The Chicago Beach House Project, 1983-1984 & 2000
Through the process of photographing Chicago’s bathhouses since 1983, I have been able to further explore the documentary aesthetic and add the reality of color that was absent in my earlier documentary work. In addition, I have been able to record images of places that, since my childhood, have been the catalyst for fantasies, mysteries, and memories. It is my hope that my photographs will help preserve the memories of a unique feature of Chicago’s lakefront.
In 1999, Chicago Tribune Architecture Critic, Blair Kamin wrote: “A beach house entices us to the water’s edge while evoking sun-bleached memories of summers past.”
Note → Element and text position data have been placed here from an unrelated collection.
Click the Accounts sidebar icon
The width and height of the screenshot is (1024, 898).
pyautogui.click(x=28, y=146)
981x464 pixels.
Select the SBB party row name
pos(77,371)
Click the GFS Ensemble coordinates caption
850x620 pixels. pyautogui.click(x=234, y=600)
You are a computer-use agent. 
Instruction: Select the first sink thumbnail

I am conscious of working within a tradition of artists such as Edward Hopper, Eugene Atget, and Walker Evans. They have recorded with purity and clarity their feelings about light and form: the essence of the documentary aesthetic.
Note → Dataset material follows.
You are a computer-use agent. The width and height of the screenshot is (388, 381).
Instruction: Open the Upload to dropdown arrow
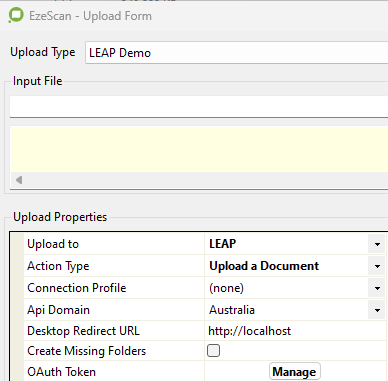[x=377, y=244]
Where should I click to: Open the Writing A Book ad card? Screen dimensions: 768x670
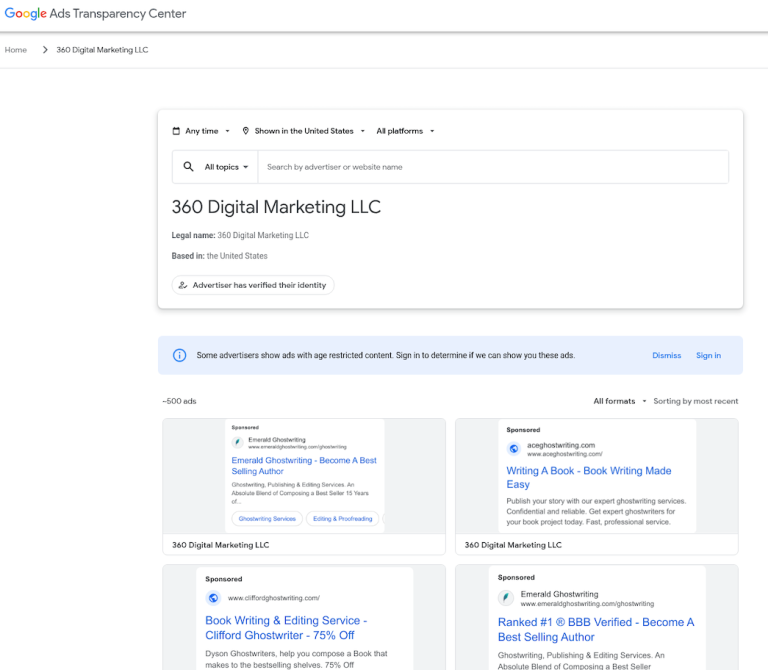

I chose to use large-format color-positive film because of its potential for printing on Cibachrome paper. This combination of film and paper insures the recording of the maximum intensity in color documentary detail. At the same time, it also allows for the recording of the finest nuances of color and the color of light.
I use the view camera directly and realistically, and at the same time try to abandon the kind of leisurely discursive literalness that characterizes much straight photography. When exploring the expressive potential of the photographic detail (the part that would represent the whole), I try to produce simplicity in photographic design. Equally important to me is the need to heighten content with a poetic expression.